#### Work item
Copy out each line of the data holding "field".

Collected data
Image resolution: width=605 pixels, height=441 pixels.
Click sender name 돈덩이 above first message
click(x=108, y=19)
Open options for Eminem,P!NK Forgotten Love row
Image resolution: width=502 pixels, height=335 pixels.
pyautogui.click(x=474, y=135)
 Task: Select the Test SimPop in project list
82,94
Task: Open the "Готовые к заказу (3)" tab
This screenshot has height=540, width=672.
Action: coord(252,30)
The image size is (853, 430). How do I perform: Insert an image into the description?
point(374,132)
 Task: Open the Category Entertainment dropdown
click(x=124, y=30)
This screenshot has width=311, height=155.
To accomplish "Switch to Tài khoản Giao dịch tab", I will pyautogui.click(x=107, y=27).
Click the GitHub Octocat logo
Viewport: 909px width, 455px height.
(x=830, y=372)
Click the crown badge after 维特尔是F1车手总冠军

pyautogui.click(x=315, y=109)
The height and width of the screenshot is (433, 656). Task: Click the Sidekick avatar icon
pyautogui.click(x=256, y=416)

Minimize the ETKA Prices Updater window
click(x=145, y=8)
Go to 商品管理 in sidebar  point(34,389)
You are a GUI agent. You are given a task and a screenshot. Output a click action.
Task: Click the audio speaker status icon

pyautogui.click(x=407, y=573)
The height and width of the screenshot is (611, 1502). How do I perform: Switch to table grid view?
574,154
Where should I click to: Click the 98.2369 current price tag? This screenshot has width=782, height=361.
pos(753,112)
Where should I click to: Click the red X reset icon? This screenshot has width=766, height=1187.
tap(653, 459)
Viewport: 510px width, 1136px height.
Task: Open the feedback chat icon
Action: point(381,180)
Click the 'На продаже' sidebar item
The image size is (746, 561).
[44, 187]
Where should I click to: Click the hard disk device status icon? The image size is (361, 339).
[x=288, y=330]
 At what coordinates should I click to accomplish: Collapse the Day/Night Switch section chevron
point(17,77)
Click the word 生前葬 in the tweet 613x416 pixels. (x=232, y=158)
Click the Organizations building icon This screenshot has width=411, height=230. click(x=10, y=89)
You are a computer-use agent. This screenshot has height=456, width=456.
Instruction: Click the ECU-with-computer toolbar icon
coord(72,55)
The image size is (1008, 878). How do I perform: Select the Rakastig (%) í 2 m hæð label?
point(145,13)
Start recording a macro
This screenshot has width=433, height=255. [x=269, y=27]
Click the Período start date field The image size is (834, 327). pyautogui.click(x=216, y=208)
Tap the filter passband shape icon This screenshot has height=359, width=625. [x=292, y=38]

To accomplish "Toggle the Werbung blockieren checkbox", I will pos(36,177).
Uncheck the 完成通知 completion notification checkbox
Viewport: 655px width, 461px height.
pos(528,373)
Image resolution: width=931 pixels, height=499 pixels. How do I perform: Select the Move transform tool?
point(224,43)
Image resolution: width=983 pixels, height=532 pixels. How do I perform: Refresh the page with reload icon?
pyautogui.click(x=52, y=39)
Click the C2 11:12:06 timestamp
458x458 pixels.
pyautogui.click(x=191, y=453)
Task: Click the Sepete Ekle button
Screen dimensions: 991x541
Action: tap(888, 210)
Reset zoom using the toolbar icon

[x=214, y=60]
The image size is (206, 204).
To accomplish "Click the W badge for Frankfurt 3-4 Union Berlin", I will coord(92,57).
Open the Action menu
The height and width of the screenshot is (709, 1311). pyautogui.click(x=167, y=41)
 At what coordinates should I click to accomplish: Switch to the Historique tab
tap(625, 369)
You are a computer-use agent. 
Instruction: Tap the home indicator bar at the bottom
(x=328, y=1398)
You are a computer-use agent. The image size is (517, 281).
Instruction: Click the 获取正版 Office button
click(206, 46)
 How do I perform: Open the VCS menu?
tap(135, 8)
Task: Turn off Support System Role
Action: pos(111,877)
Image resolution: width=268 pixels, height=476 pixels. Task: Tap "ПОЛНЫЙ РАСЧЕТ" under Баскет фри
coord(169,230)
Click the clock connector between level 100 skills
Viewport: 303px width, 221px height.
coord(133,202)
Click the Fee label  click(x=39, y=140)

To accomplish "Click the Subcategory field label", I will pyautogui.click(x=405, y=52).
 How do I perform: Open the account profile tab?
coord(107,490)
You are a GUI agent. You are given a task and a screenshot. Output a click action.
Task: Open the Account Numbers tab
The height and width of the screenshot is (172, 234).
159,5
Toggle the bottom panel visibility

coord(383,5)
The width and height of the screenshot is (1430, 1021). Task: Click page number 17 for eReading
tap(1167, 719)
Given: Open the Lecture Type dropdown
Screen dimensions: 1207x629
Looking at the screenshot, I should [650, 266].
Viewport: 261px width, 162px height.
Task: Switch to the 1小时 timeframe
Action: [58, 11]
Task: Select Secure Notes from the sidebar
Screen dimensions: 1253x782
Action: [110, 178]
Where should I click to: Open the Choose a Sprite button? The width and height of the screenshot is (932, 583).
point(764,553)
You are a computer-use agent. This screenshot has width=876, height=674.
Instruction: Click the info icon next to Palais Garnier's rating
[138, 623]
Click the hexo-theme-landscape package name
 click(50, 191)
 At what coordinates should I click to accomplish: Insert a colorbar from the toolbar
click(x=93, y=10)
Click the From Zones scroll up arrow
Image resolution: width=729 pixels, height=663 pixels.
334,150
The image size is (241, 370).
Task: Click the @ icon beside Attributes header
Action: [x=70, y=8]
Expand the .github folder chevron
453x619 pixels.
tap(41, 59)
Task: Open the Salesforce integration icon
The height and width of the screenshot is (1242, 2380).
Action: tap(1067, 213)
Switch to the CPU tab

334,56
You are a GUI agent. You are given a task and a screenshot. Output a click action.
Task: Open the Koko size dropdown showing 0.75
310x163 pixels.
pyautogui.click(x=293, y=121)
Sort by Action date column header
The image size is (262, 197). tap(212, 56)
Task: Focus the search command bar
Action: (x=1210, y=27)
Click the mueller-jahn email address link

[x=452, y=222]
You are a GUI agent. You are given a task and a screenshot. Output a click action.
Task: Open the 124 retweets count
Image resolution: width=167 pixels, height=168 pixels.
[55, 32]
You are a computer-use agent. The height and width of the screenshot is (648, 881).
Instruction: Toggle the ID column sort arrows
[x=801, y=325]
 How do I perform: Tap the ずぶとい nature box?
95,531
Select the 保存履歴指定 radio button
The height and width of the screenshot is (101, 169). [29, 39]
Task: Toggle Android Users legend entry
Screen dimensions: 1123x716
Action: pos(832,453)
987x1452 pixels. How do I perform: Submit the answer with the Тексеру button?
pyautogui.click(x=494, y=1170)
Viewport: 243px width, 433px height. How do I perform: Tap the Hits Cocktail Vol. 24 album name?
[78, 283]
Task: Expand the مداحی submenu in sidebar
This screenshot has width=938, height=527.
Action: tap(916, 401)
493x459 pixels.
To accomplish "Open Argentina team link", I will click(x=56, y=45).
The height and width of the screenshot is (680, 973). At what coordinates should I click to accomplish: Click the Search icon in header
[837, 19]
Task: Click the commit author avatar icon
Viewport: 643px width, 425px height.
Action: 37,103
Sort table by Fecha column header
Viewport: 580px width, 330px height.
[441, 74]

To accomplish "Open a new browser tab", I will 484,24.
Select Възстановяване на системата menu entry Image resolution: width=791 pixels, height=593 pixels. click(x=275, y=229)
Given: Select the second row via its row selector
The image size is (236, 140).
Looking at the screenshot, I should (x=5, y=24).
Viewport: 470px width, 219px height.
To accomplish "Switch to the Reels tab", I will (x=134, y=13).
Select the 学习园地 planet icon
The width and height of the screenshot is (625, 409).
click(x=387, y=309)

#### Answer area
Click the Período start date field The image size is (834, 327). pyautogui.click(x=216, y=208)
To accomplish "Click the Subcategory field label", I will pyautogui.click(x=405, y=52).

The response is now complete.